> TEXT PASSAGE:
=-=-=-=-=

Studio album by Diamond Head
- Released: 30 July 2007
- Genre: Hard rock, heavy metal
- Length: 49:41
- Label: Cargo
- Producer: Dave "Shirt" Nicholls, Brian Tatler

Diamond Head chronology
| All Will Be Revealed (2005) | What's in Your Head? (2007) | Diamond Head (2016) |

= What's in Your Head? =

What's in Your Head? is the sixth album by British heavy metal band Diamond Head. This was Diamond Head's second and last album with singer Nick Tart, who would quit in 2014 due to long-distance issues arising when he had moved to Brisbane, Australia. While the previous album was produced by Diamond Head's drummer Karl Wilcox, the band this time worked with producer Dave Nicholls, who has previously worked with name bands such as Slipknot and Stone Sour. This is also the first album to feature guitarist Andy Abberley. Following its release, the band would focus primarily on touring and wouldn't release a full-length studio album till 2016, nearly a decade later. Tatler "had no interest in making a new album", Nick stated about Tatler during an interview in 2014 "he didn't feel the urge."

=-=-=-=-=

> TASK DIRECTIONS: Continue the article about the Diamond Head album What's in Your Head? from the point where it stops.

=-=-=-=-=

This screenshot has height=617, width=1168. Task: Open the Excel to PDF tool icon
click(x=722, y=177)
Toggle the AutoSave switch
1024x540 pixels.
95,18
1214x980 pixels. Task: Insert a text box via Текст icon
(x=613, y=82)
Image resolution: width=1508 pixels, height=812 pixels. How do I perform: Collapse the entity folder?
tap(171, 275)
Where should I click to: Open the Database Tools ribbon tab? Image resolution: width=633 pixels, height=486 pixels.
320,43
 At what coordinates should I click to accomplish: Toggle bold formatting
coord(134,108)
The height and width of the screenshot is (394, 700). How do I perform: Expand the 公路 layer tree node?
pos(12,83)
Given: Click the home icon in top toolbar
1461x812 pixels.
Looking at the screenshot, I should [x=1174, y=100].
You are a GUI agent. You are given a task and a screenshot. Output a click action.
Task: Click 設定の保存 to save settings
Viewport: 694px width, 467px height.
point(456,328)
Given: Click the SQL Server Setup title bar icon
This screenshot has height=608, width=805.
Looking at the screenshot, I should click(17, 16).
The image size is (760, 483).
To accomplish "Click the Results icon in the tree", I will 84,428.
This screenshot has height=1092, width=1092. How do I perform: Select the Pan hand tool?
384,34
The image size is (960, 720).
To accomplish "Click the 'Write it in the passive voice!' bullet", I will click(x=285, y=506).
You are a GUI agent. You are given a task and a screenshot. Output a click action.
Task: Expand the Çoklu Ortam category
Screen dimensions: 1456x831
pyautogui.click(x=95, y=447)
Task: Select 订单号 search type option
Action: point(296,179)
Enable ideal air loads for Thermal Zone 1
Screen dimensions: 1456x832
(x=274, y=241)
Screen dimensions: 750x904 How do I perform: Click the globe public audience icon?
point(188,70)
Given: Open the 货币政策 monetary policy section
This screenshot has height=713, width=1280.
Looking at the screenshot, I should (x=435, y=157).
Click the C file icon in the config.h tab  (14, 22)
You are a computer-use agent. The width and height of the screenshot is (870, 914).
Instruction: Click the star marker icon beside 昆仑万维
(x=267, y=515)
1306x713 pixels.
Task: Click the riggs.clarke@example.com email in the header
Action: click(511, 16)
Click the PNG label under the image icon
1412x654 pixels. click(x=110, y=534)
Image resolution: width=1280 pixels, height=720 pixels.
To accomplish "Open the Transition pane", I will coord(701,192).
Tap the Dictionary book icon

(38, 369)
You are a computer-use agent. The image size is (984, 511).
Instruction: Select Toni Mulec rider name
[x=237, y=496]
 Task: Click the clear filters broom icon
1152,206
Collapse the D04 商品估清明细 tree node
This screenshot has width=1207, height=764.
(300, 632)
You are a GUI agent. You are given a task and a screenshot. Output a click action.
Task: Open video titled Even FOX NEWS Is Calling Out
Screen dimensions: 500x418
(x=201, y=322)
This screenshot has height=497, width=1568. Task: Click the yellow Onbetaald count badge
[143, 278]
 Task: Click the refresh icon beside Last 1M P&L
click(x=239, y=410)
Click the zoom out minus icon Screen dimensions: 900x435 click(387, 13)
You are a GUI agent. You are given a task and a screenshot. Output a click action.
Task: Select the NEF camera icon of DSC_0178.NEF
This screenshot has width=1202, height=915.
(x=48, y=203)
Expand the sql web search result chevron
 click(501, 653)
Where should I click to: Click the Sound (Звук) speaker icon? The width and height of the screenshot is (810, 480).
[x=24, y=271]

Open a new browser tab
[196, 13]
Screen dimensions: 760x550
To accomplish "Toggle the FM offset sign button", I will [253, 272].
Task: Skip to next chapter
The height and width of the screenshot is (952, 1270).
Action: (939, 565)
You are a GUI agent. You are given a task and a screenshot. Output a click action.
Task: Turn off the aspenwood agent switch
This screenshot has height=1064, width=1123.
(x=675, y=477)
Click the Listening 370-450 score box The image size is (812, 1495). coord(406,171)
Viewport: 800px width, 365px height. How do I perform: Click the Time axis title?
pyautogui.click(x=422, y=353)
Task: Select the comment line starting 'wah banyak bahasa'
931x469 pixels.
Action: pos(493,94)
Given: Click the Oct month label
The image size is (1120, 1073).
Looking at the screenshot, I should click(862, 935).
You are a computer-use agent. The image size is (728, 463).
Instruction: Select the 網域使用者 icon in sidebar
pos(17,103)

=-=-=-=-=

> ANSWER FOR THE TASK:
Professional ratings
Review scores
| Source | Rating |
| AllMusic | Star Half star |
| Blabbermouth | 4/10 |

== Reception ==
Reception has been "generally mixed" upon release. A review from Blabbermouth called it generic hard rock crunch straight out of the soundtrack to a direct-to-video action flick. "Diamond Head are playing the kind of amiably shitty journeyman's rock that fills the record collection of a dwindling number of completists around the globe, music made by dudes who barely even saw the brass ring, but who are trundling through middle age still sucking in beer guts and facing a daily battle with the fact that they have no other life skills to fall back on."

A more positive review came from AllMusic where they applauded the group's efforts, stating that "Tatler still wields a pretty heavy axe." They also stated how What's in Your Head? includes a few tracks like "Skin on Skin" and "Victim" that would fit comfortably on such classic Diamond Head releases as Lightning to the Nations.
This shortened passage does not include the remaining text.